Copy the data word for word, from the line with "Given: Click the blue verified badge icon" up to and including the line with "Looking at the", and leave the pictures out.

» **Records provided**

● ● ●

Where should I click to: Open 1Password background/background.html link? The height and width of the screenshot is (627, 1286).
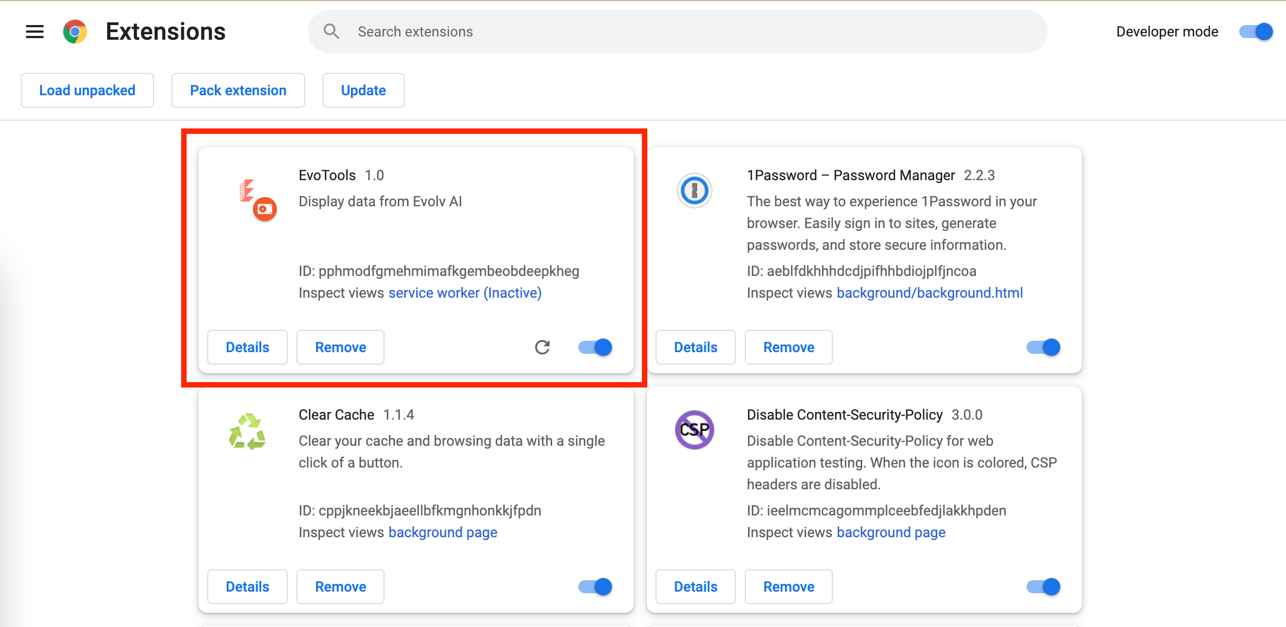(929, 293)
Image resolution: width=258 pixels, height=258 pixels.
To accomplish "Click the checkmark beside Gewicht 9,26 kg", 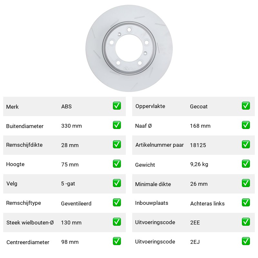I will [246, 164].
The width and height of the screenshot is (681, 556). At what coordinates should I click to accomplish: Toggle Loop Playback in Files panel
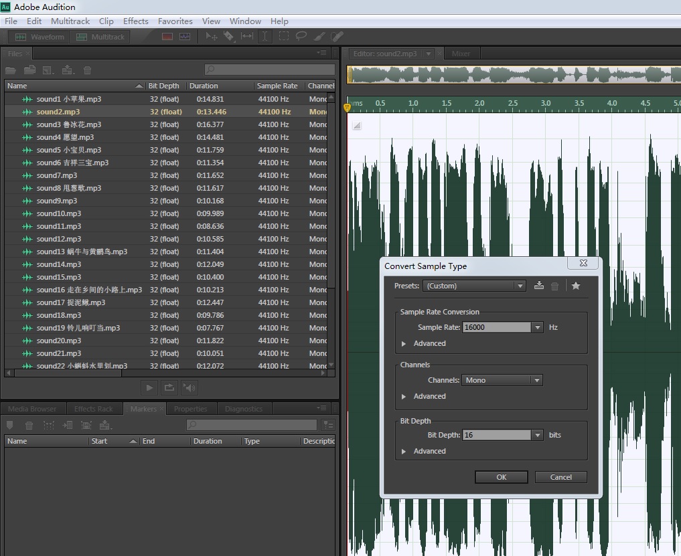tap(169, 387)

● ● ●

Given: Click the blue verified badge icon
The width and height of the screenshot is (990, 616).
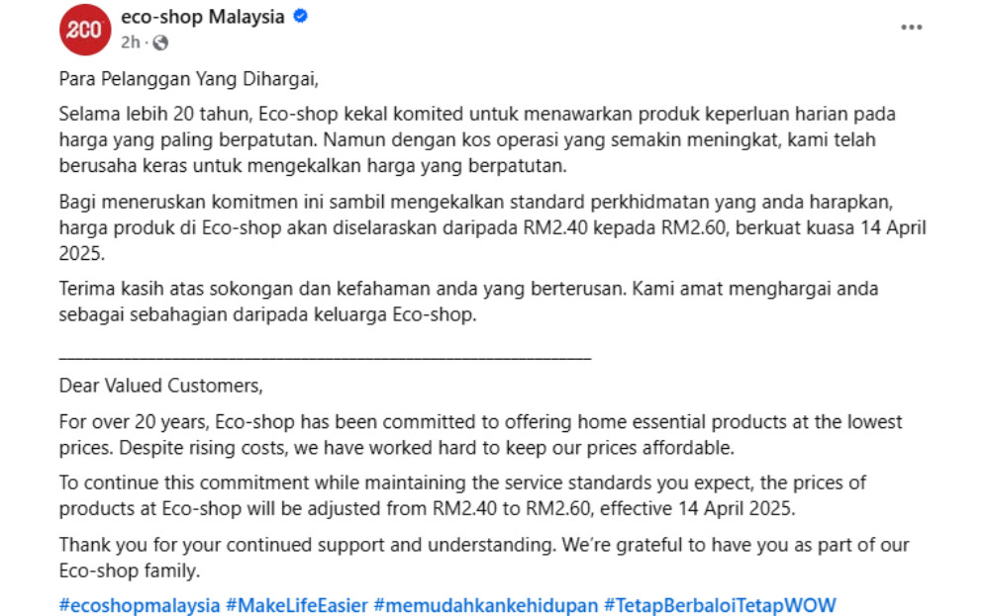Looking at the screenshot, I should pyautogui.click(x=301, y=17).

● ● ●

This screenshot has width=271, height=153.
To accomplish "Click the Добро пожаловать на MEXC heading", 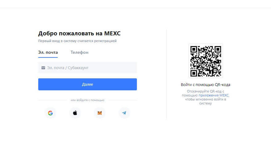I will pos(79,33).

● ● ●

» **Answer to this exercise**
Given: Click the blue verified badge icon
The width and height of the screenshot is (990, 616).
Looking at the screenshot, I should pyautogui.click(x=301, y=17).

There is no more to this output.